Material for this exercise:
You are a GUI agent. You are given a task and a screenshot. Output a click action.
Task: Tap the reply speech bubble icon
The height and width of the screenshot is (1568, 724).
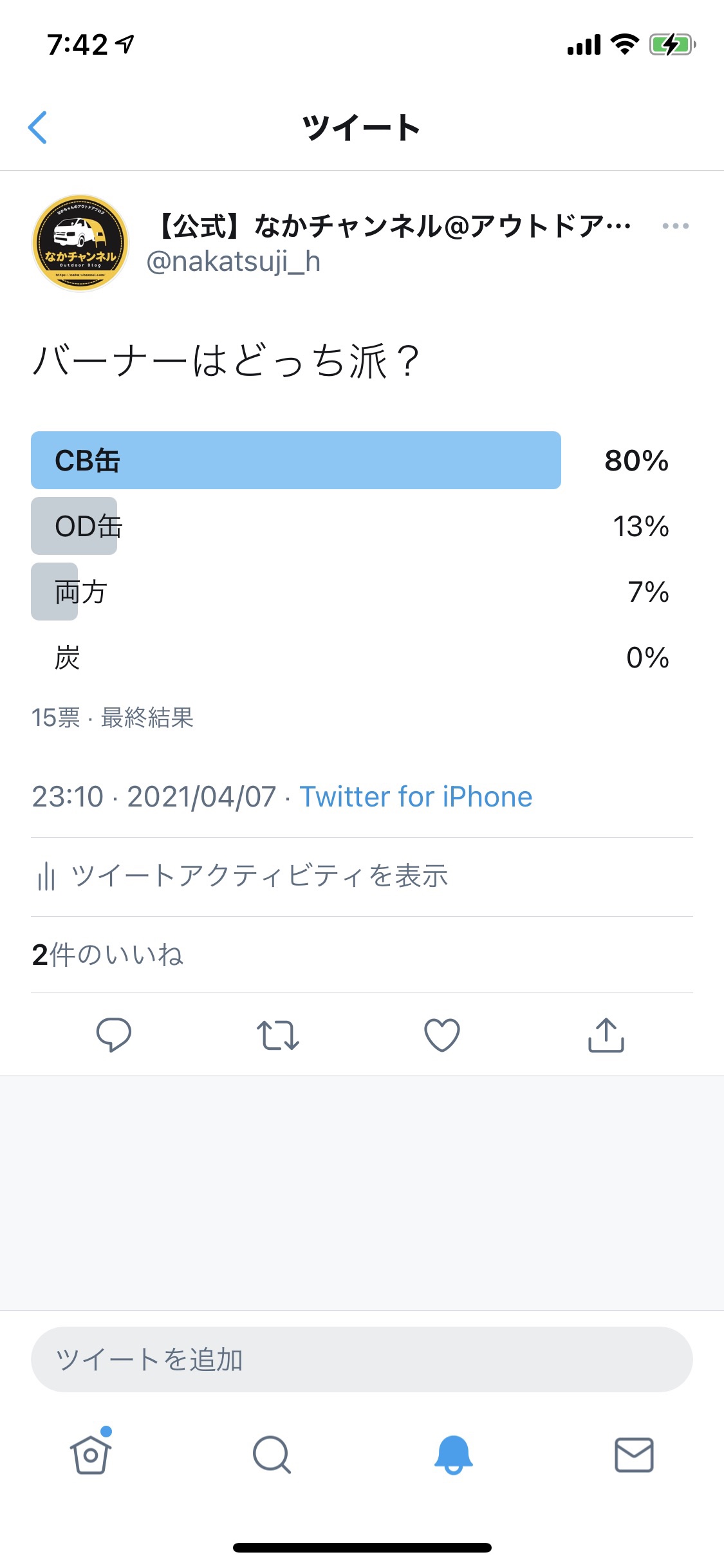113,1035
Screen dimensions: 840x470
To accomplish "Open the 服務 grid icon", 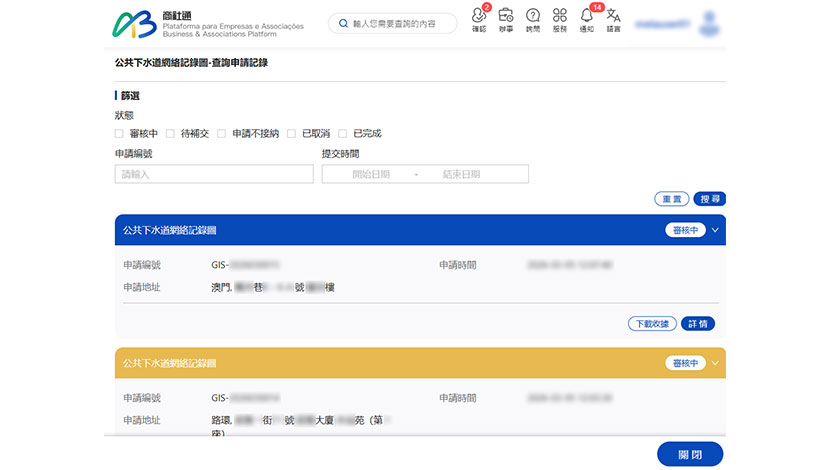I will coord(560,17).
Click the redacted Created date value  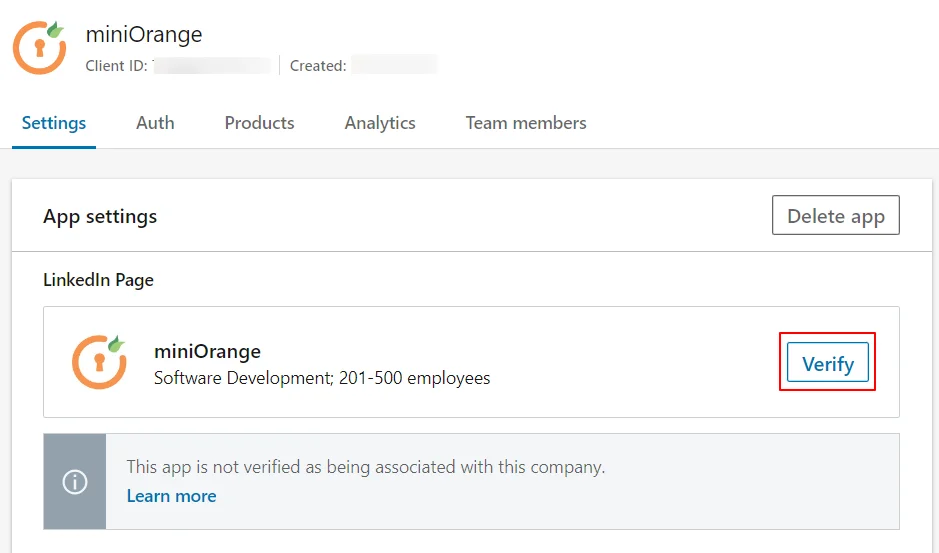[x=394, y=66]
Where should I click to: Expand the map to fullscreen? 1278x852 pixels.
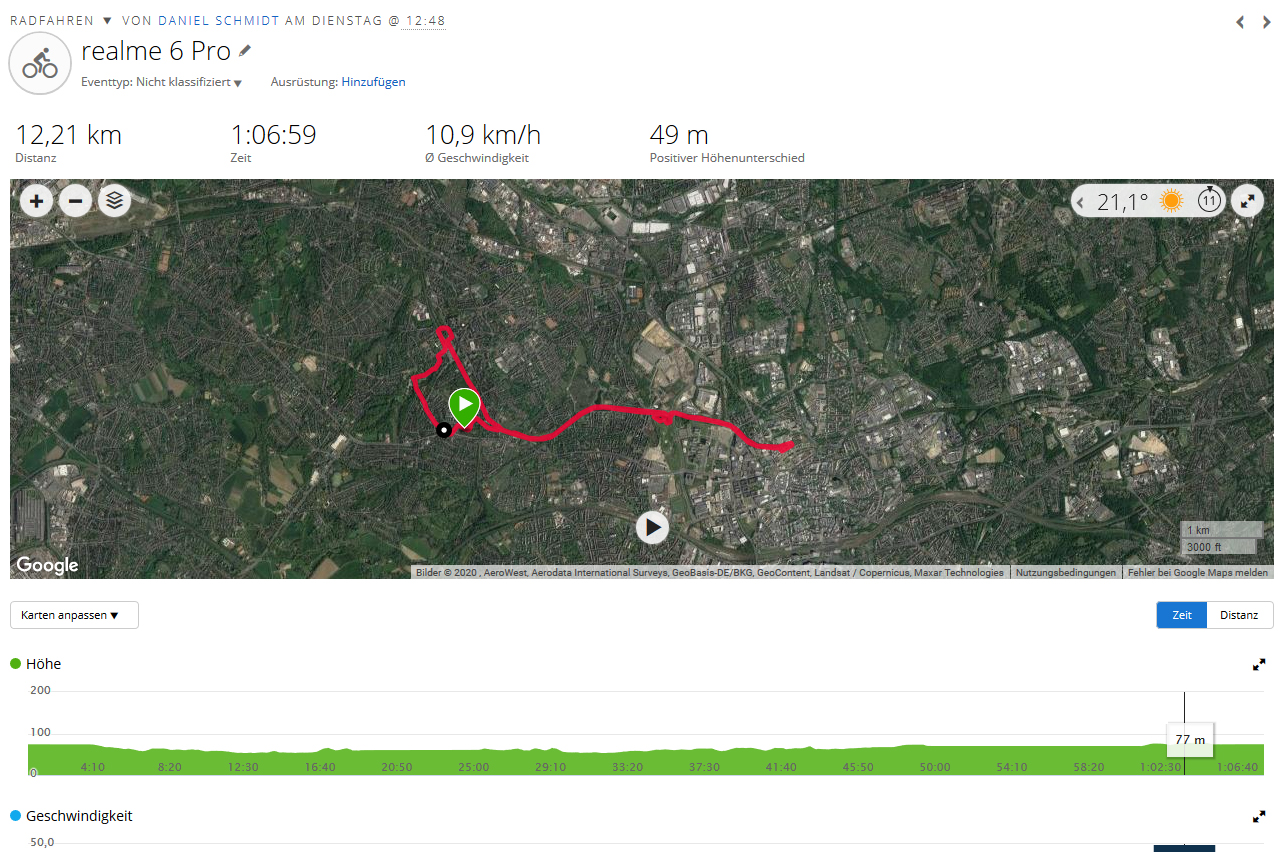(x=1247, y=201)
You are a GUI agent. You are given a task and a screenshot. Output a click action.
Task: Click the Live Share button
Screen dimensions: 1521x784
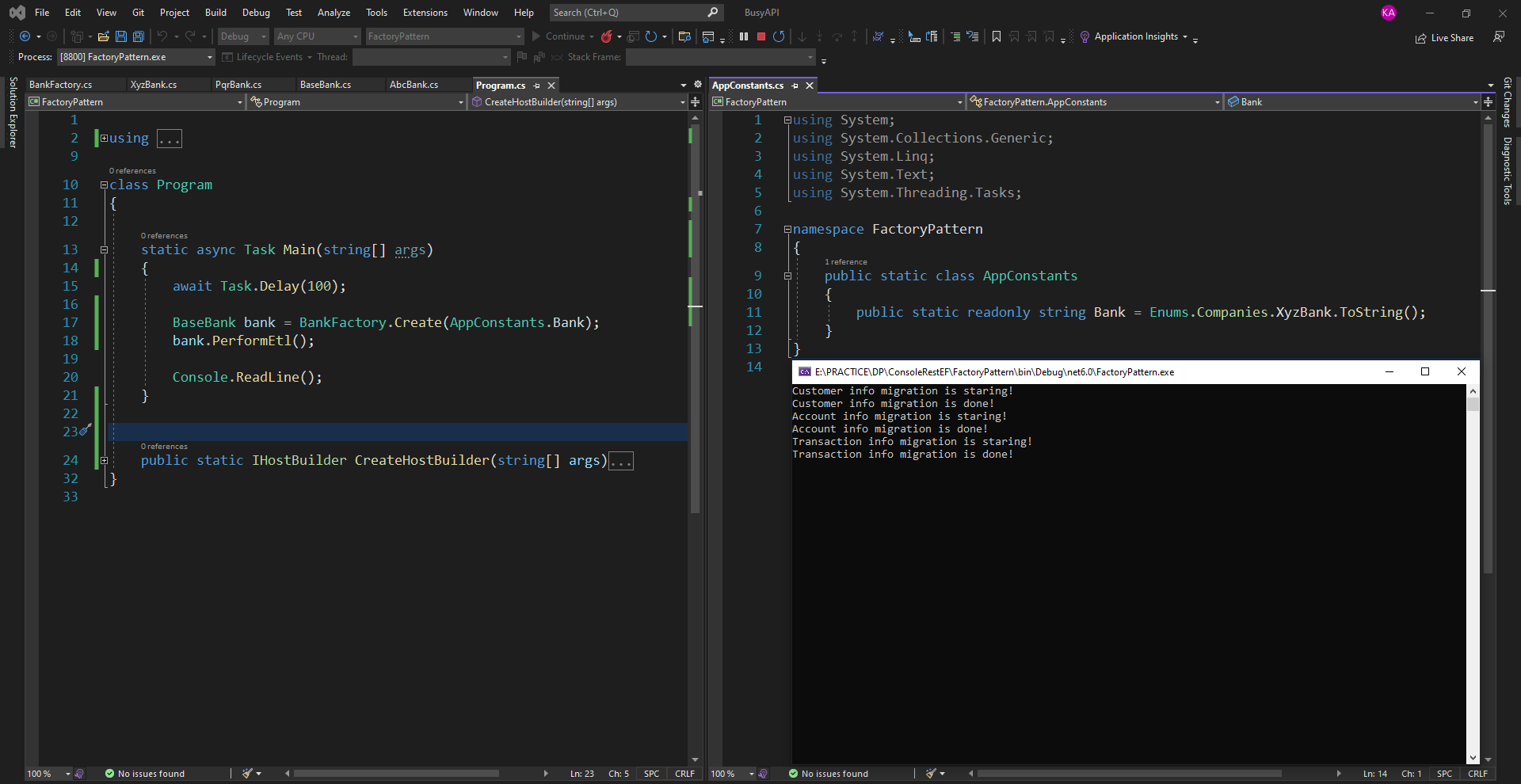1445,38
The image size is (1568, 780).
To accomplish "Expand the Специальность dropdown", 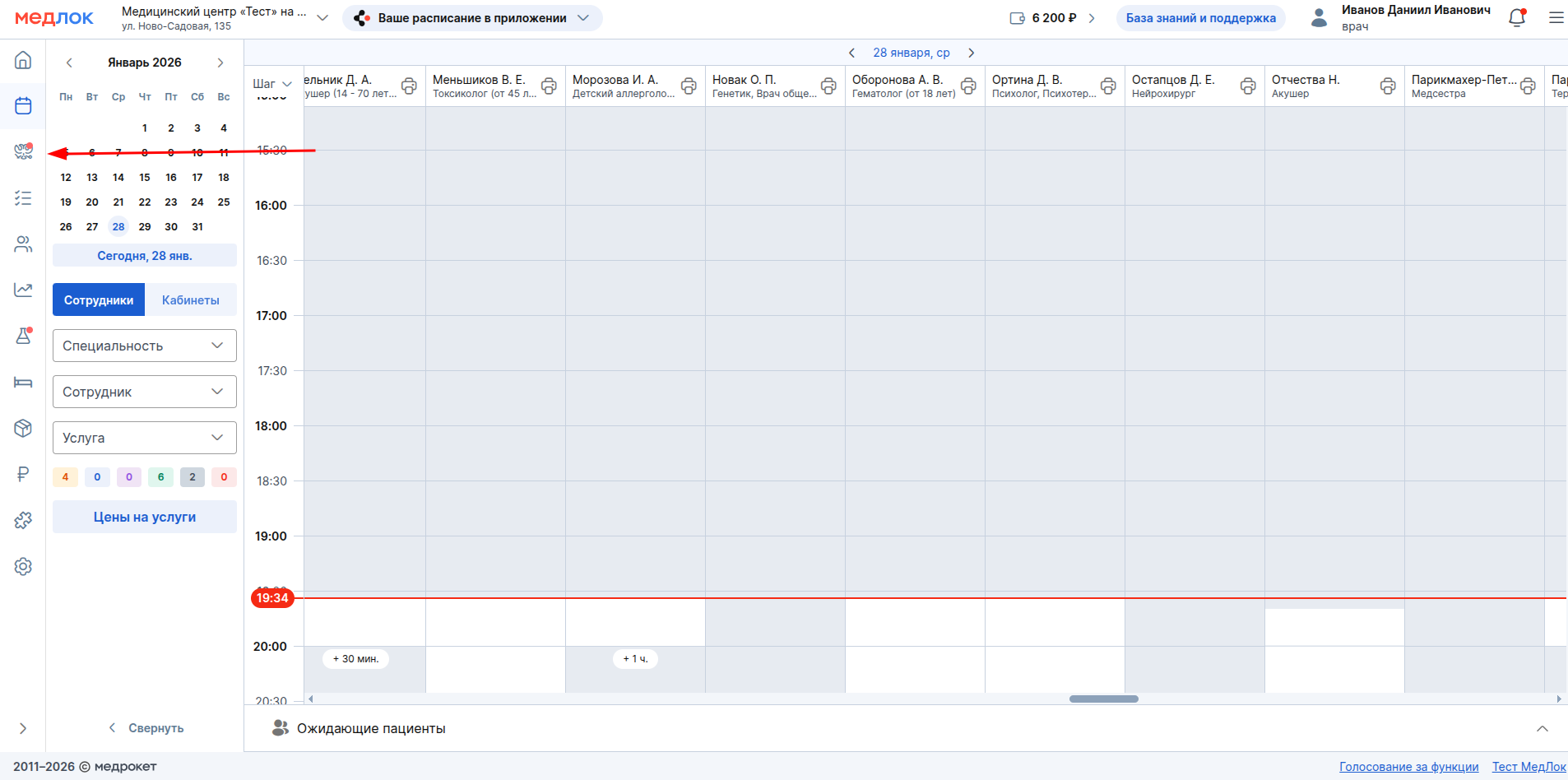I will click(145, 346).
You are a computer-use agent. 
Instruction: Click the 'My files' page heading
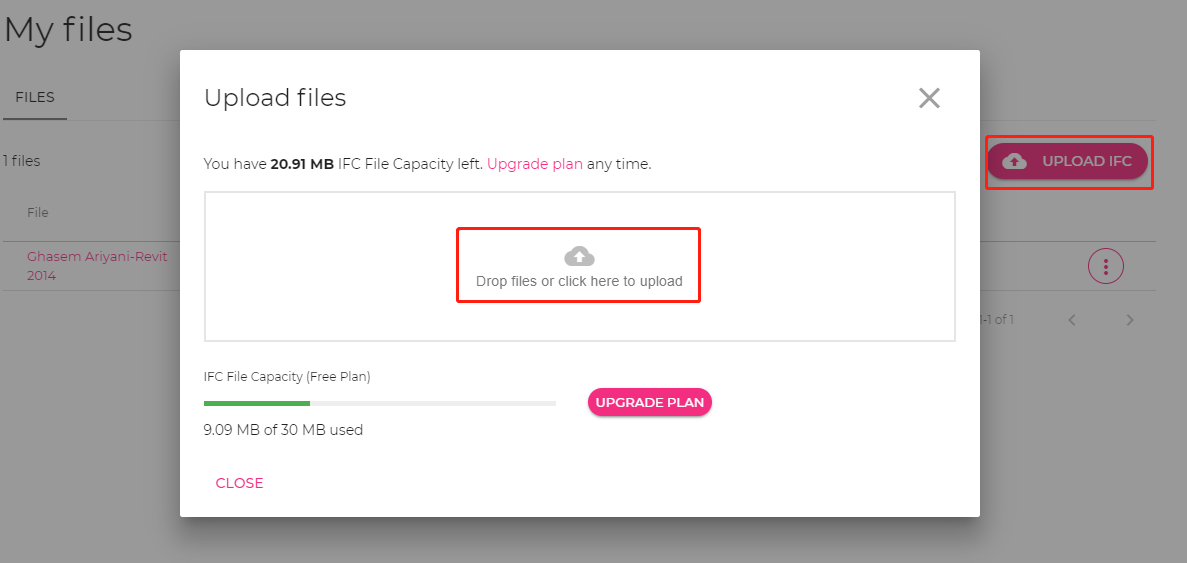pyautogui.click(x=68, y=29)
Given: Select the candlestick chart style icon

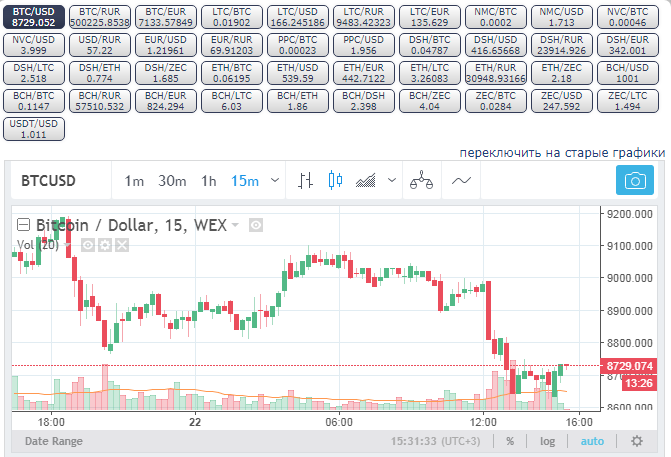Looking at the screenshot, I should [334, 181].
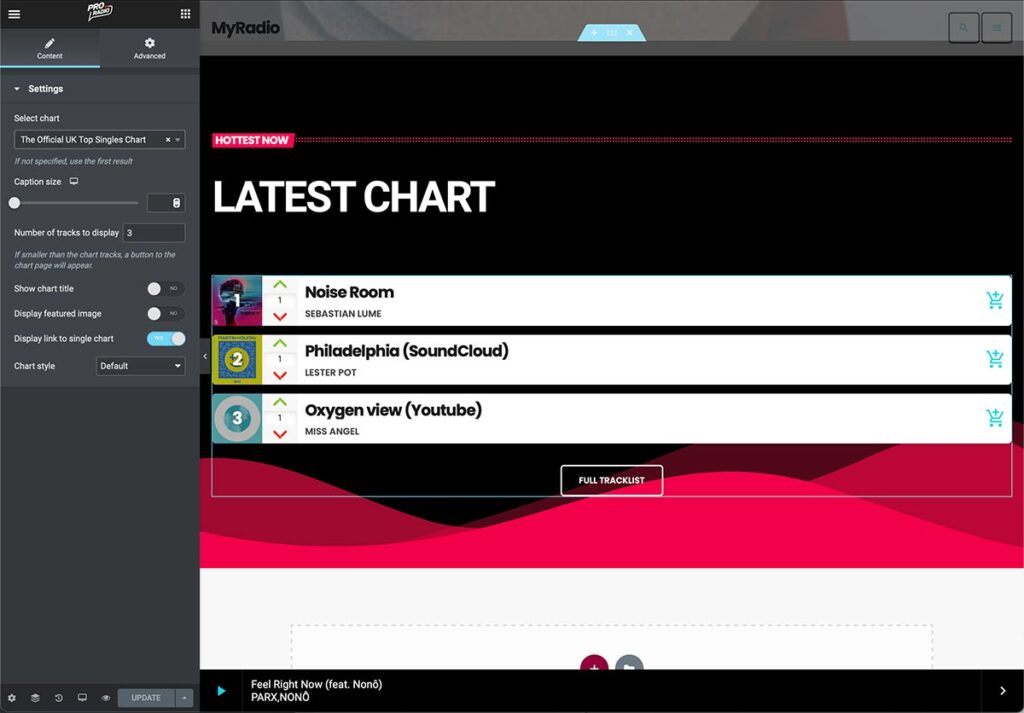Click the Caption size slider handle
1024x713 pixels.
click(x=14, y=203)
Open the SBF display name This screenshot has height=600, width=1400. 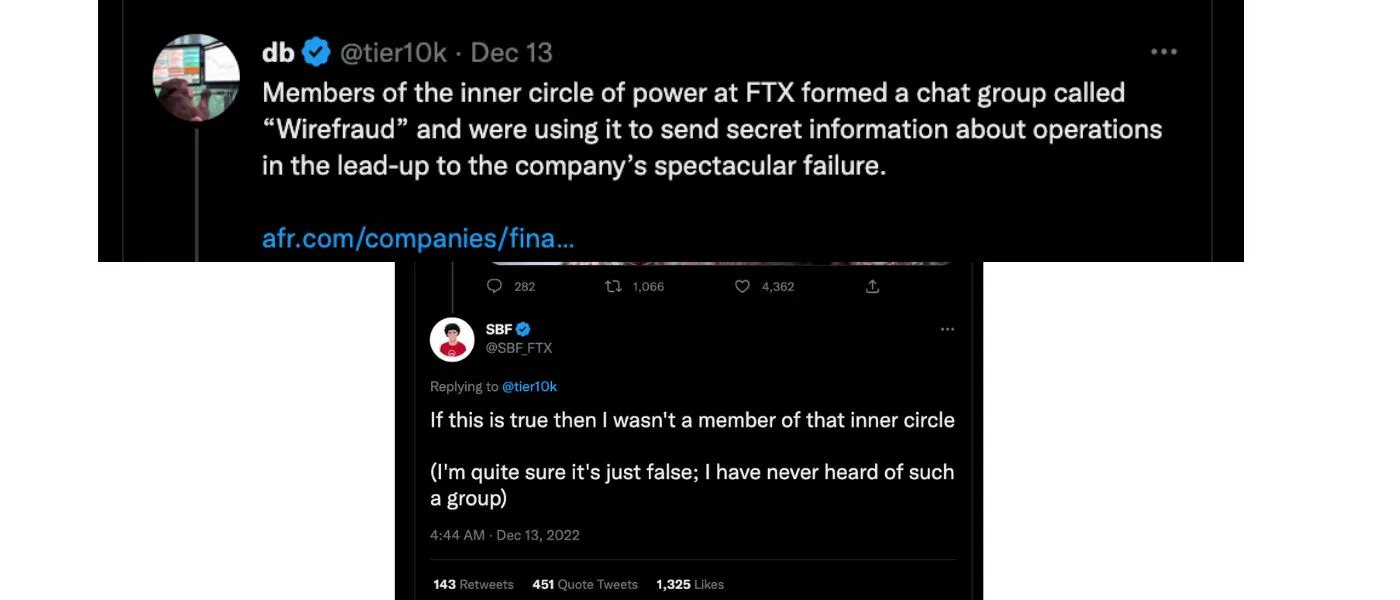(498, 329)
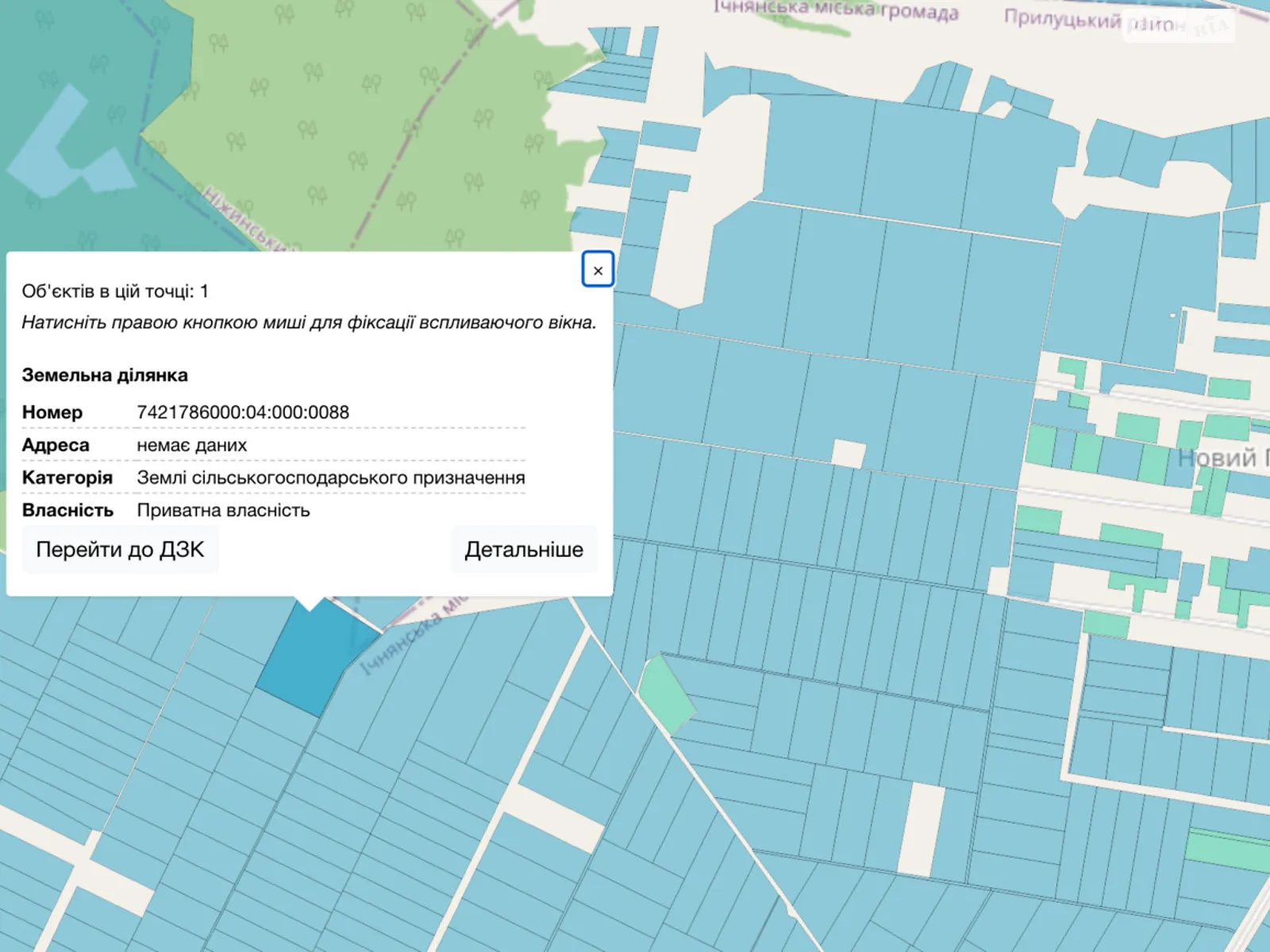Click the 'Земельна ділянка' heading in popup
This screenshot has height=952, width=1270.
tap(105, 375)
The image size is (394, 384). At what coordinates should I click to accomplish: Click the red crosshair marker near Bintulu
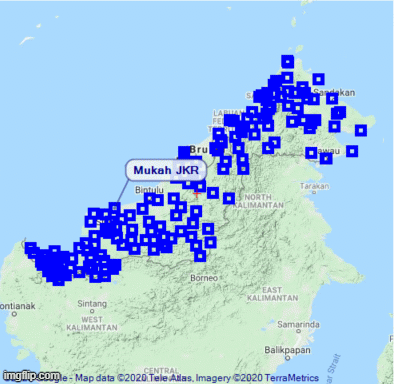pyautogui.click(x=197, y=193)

Exercise: Change "crosshair marker" to "location pin" in the items that begin at the line containing "The image size is (394, 384)." and continue through the end of the items. Return only those items with everything else unchanged, and leave the pictures out of your answer.

Full answer:
The image size is (394, 384). At what coordinates should I click to accomplish: Click the red location pin near Bintulu
pyautogui.click(x=197, y=193)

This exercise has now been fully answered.